Comme l’attaque par force brute, l’attaque par dictionnaire peut être contrée par le plafonnement du nombre de tentatives de connexion au site… à condition que cette protection fonctionne correctement.

Même un mot de passe fort et unique a ses limites

Avoir un mot de passe fort, c’est-à-dire une excellente serrure sur la porte de votre compte, ne suffit malheureusement pas dans toutes les situations.

  • Votre mot de passe peut être compromis. Certaines entreprises ne sécurisent pas correctement leurs serveurs et votre mot de passe pourrait être dérobé. Comme si votre serrurier se faisait voler un double de vos clés.
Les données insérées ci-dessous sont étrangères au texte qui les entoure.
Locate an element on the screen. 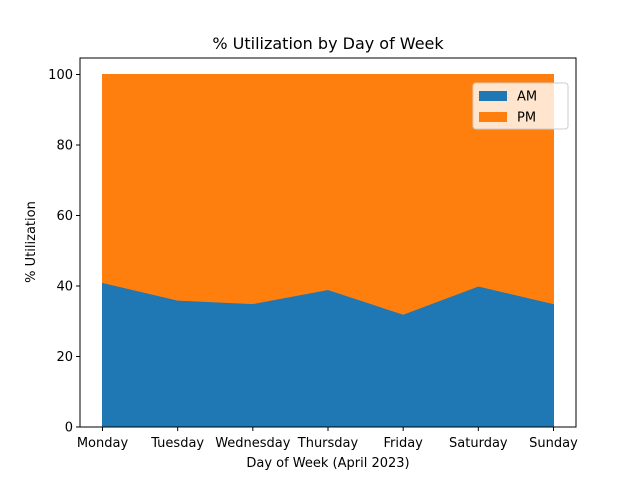 The image size is (640, 480). y-tick-label: 100 is located at coordinates (60, 76).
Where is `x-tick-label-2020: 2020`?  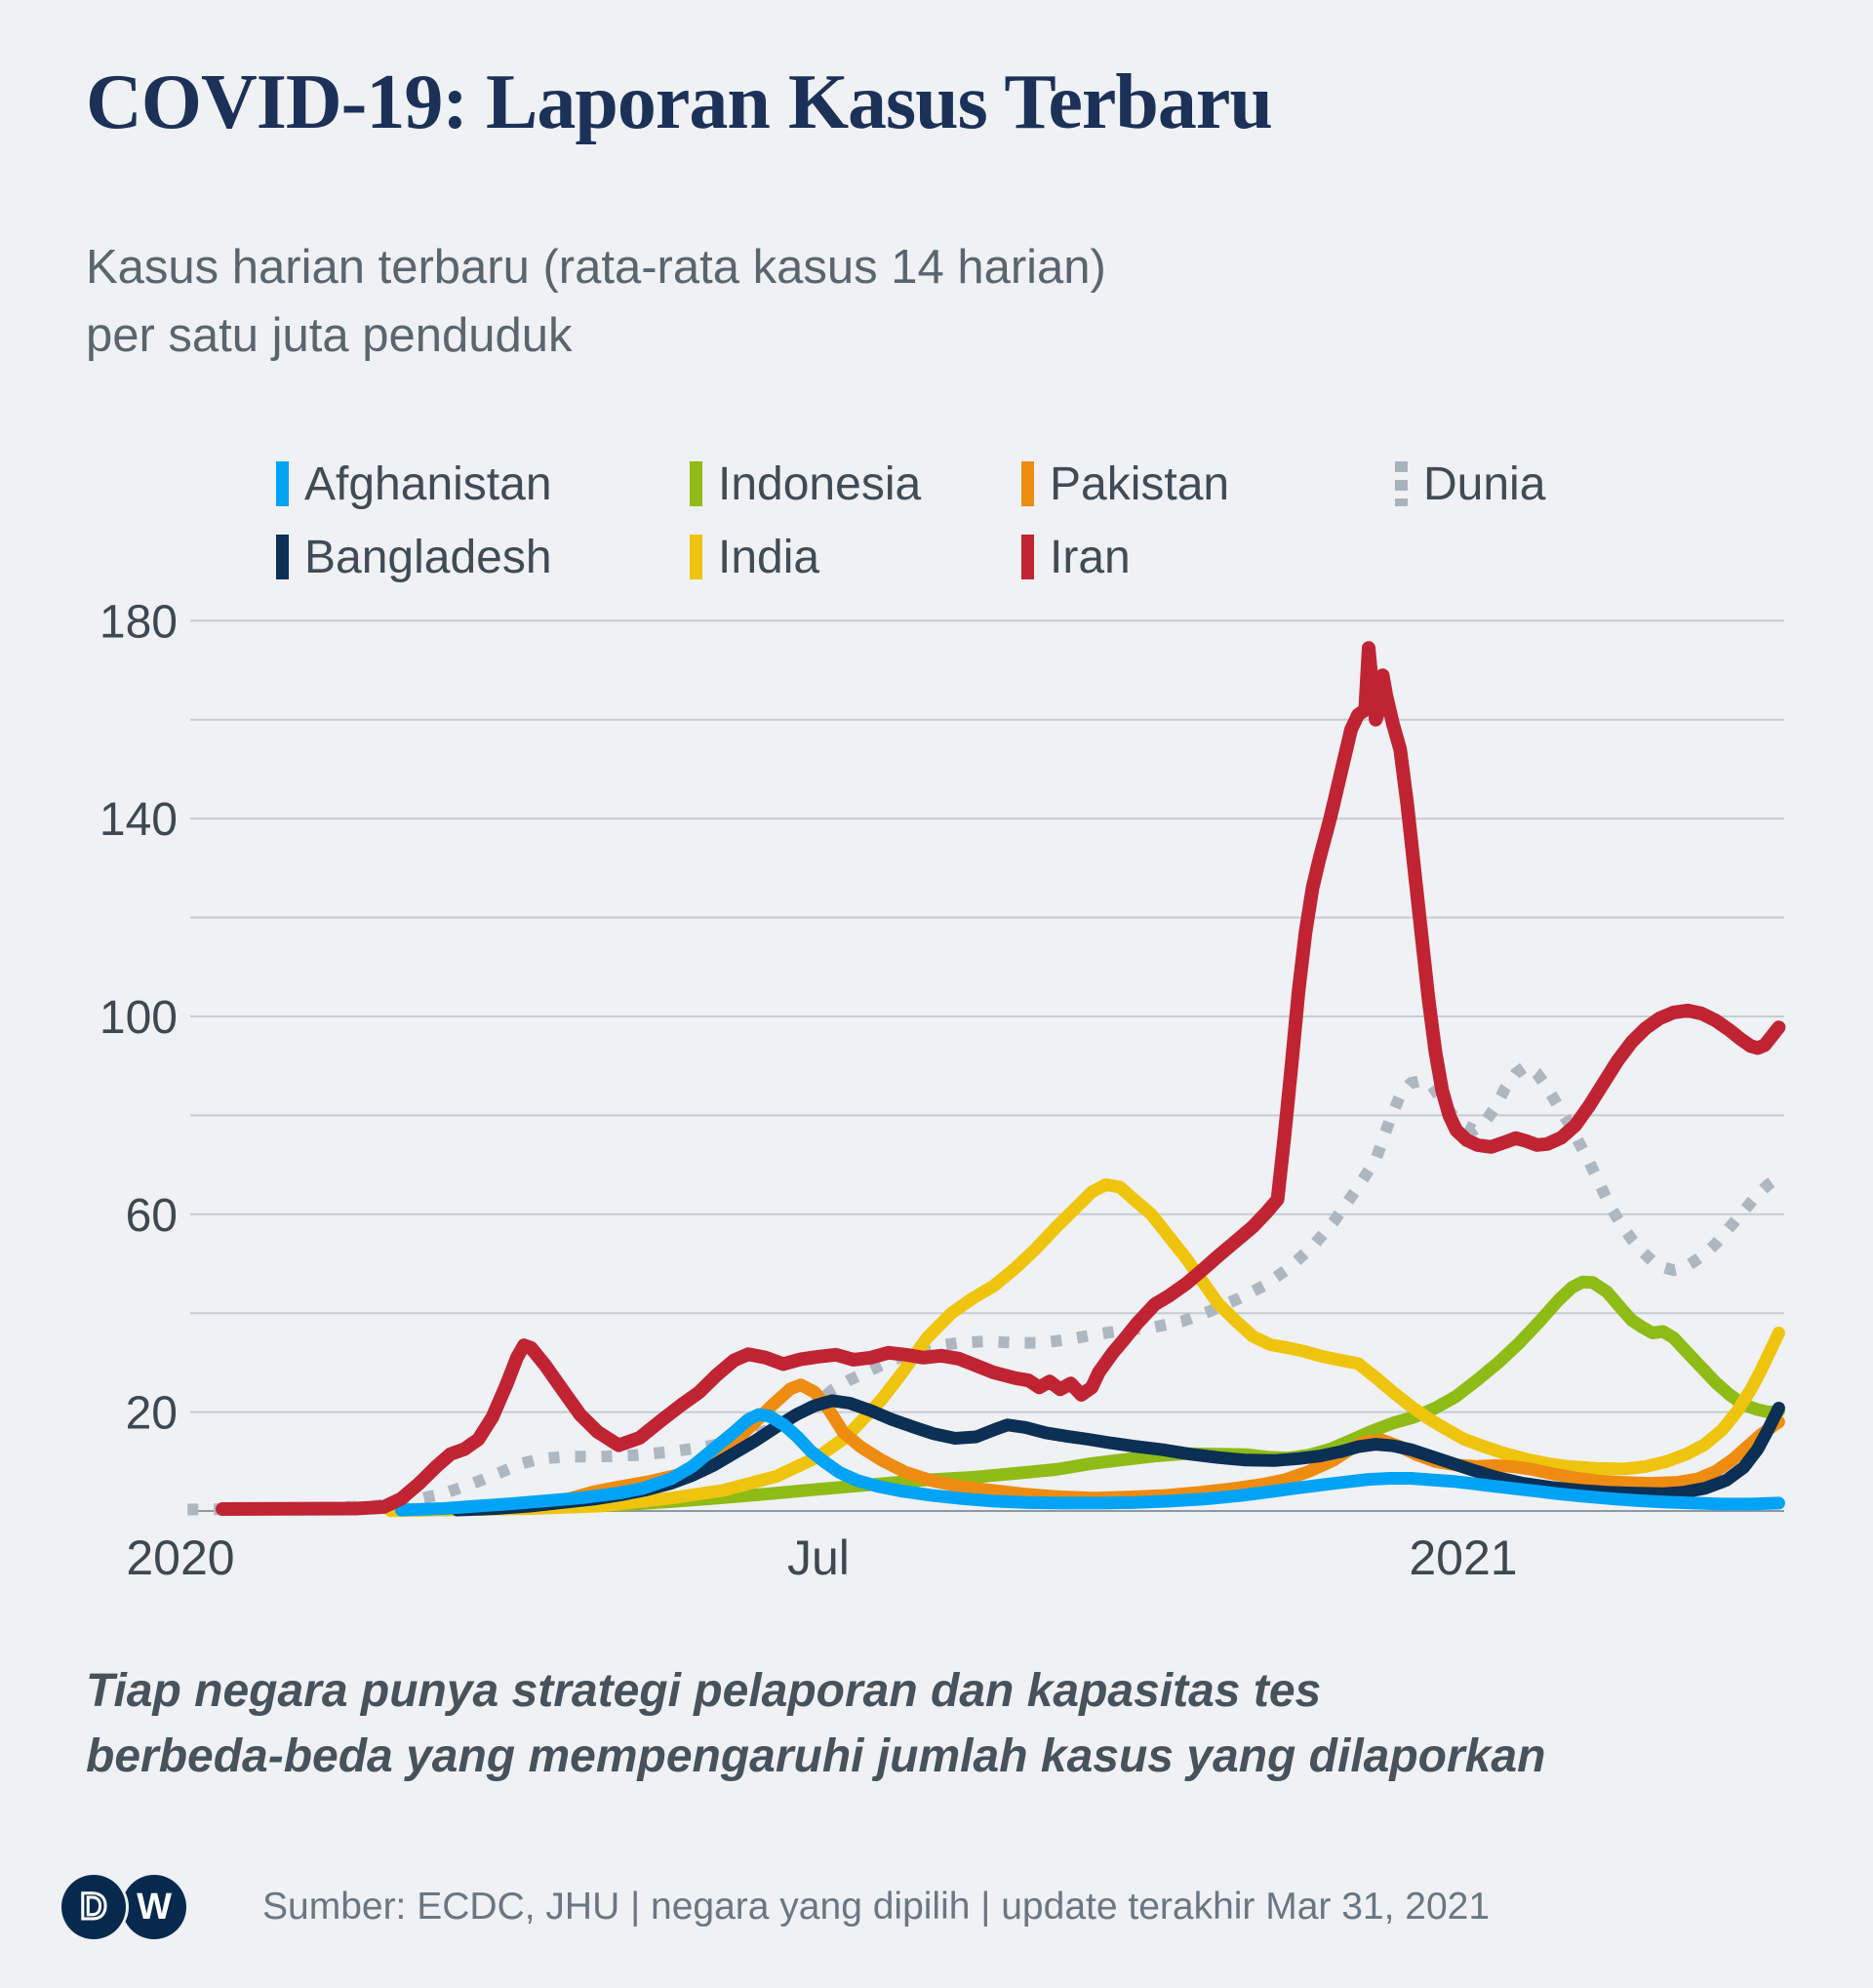
x-tick-label-2020: 2020 is located at coordinates (180, 1558).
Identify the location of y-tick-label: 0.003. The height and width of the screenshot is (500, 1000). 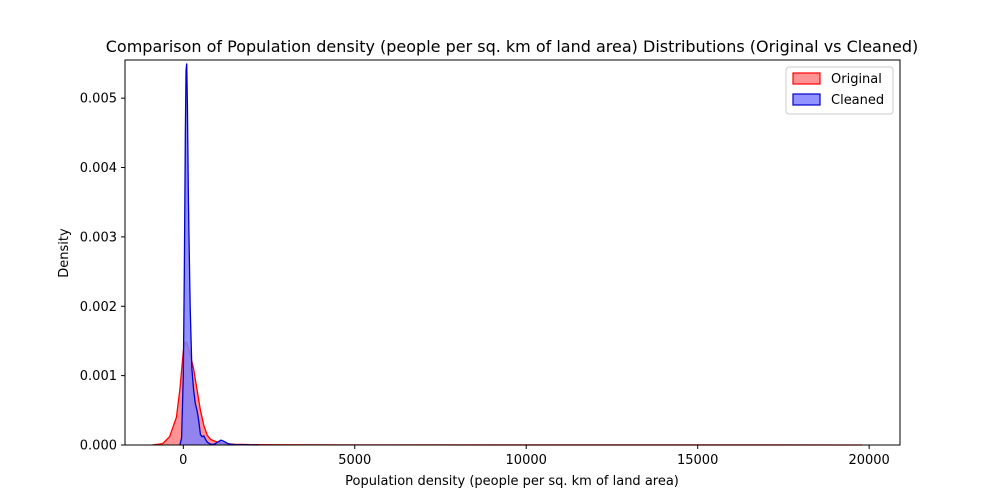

Ou alors, vous pourriez vous faire piéger par un phishing, et donner vous-même votre mot de passe à un malfaiteur. Pour contrer ces éventuelles défaillances , la plupart des sites proposent d’activer la double authentification. Cette protection consiste à placer un deuxième verrou sur votre compte, de sorte que même si un hacker obtient un moyen d’ouvrir la serrure principale, il ne pourra toujours pas ouvrir la porte vers votre compte.
  • Vous réutilisez le mot de passe sur un autre site. Même si ce mot de passe est fort, vous augmentez les risques de fuite à chaque réutilisation. Vous facilitez ainsi le travail des malfaiteurs : ils n’ont qu’une serrure à crocheter pour ouvrir toutes les portes.